Well, first off – all professional digital mixers today now have per-channel compressors, and more and more analogue ones also begin to have them, at least on some channels. Usually, there will be just one knob, basically controlling the threshold but possibly also a combination of ratio and gain. That's not as versatile as a fully-featured rack compressor, but still often quite useful.

As for why compression is not included in the multieffects section: those are send effects, i.e. effects that run in parallel to the main mix bus on a send bus. By routing a bit of one channel to the FX bus, you get some e.g. reverb, in addition to the dry sound you get on the mix itself. These effects are usually linear, which means you can route multiple channels to the same FX instance and the signals won't interfere, and reducing the input level is fully sufficient to control the "strength" of the effect.
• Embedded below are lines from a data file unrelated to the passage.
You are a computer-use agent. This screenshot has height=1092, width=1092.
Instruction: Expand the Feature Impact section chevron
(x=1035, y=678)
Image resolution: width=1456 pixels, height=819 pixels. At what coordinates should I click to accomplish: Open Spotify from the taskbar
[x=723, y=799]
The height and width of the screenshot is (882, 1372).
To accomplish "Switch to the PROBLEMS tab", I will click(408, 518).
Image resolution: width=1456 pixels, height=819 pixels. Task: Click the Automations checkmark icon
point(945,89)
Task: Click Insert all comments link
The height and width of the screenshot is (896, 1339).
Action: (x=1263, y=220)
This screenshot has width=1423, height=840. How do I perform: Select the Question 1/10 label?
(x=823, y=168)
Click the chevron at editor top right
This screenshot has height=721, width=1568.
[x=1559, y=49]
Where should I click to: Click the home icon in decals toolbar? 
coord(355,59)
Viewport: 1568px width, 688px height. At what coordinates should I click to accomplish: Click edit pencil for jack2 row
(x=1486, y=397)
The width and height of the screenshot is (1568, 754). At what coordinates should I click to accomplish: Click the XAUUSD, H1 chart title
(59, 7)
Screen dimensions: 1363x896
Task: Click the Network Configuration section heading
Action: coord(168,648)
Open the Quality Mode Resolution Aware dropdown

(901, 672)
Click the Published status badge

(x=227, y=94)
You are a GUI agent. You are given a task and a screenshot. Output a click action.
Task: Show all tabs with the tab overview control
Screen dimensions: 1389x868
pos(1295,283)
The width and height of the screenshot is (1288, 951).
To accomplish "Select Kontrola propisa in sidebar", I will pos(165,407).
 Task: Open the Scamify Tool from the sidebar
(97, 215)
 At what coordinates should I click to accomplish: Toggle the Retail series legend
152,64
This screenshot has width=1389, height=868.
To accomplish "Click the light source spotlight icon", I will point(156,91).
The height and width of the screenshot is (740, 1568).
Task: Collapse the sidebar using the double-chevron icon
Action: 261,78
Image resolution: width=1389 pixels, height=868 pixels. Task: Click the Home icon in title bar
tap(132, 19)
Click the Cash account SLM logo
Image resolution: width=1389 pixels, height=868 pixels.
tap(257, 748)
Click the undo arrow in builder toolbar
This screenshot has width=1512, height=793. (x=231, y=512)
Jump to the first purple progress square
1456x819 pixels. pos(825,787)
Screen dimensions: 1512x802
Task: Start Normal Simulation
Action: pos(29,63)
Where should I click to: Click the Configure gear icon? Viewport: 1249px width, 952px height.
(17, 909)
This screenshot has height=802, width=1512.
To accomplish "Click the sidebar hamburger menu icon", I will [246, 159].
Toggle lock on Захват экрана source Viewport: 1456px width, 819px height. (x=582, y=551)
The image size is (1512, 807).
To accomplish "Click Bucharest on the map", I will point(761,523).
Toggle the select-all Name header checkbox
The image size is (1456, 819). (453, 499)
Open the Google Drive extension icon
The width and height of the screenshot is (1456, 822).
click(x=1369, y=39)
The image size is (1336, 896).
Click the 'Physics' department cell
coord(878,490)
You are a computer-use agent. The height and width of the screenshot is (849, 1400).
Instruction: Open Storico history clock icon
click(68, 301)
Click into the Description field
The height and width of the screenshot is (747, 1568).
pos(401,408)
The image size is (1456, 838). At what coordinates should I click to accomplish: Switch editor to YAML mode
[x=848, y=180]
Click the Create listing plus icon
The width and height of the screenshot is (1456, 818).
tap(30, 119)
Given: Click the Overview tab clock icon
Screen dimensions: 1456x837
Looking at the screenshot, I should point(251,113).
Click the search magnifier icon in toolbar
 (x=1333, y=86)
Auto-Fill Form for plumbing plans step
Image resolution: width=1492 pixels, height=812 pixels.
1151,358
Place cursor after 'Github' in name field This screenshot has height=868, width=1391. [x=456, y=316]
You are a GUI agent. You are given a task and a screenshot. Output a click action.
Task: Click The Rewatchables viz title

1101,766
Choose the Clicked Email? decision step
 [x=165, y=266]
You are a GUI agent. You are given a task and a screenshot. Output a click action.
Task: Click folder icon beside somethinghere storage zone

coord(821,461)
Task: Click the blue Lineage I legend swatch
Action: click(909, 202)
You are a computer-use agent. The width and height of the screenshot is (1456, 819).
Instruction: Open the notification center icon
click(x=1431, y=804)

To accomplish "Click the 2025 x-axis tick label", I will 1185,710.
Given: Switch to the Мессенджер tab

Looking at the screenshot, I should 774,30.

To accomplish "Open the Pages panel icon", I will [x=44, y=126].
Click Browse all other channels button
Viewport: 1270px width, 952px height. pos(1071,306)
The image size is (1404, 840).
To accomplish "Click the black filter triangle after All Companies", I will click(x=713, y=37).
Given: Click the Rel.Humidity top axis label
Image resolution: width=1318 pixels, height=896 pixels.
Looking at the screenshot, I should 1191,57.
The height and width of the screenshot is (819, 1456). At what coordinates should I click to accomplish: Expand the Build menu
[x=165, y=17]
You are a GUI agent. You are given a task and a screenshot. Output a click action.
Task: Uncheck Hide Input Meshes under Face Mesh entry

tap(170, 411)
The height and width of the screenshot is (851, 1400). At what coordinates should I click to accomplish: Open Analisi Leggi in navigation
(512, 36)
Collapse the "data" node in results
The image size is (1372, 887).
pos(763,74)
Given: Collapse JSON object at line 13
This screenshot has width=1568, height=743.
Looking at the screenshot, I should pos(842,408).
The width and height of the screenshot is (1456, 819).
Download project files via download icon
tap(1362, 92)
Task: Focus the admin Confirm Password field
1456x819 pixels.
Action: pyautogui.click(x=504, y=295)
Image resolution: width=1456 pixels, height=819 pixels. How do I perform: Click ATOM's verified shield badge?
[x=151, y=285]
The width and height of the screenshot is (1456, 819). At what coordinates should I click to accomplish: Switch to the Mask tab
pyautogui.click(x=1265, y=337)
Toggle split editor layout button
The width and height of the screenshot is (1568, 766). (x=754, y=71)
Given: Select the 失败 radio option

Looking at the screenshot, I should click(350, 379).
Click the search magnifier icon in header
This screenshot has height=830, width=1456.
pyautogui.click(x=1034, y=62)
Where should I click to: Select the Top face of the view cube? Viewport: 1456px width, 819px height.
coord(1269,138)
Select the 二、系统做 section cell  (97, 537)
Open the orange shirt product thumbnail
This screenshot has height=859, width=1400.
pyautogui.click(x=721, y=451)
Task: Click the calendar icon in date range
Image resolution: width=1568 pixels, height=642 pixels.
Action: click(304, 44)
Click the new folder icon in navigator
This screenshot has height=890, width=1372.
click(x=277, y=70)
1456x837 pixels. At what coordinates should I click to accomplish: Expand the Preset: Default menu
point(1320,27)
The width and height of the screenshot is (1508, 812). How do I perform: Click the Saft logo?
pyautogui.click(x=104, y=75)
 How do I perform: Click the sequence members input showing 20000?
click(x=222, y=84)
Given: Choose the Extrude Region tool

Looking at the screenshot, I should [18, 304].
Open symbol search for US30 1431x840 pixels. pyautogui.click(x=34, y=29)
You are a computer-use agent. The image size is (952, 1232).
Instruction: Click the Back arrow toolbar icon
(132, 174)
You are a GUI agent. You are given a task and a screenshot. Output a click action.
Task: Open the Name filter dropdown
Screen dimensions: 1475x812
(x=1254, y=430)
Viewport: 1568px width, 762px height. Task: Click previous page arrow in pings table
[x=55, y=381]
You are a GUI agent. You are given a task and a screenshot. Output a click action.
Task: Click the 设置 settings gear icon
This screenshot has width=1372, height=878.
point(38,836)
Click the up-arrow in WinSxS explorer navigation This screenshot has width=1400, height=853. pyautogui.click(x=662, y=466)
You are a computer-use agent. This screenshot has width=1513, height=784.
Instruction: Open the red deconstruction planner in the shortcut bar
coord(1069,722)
But this doesn't work for insert effects such as EQ, compression, distortion etc.. Those need to get the entire signal of one single channel, and for full control there shouldn't leak any unprocessed signal component directly to the mix. And you can't properly control the strength of the effect by modifying the input level (in the case of a compressor it would kind of work, but not nicely). So such effects either need to be fixed in one channel strip – that's what done with the channel EQs. Or you need some way to patch both the effect input and output to an arbitrary channel. The easiest way to do that is to use a rackmount compressor, put a Y-cable in its I/O jacks, and plug the stereo jack in the channel's insert connector. This way the whole signal will be routed through the FX processor, and only afterwards it's allowed to pass into the mix at all.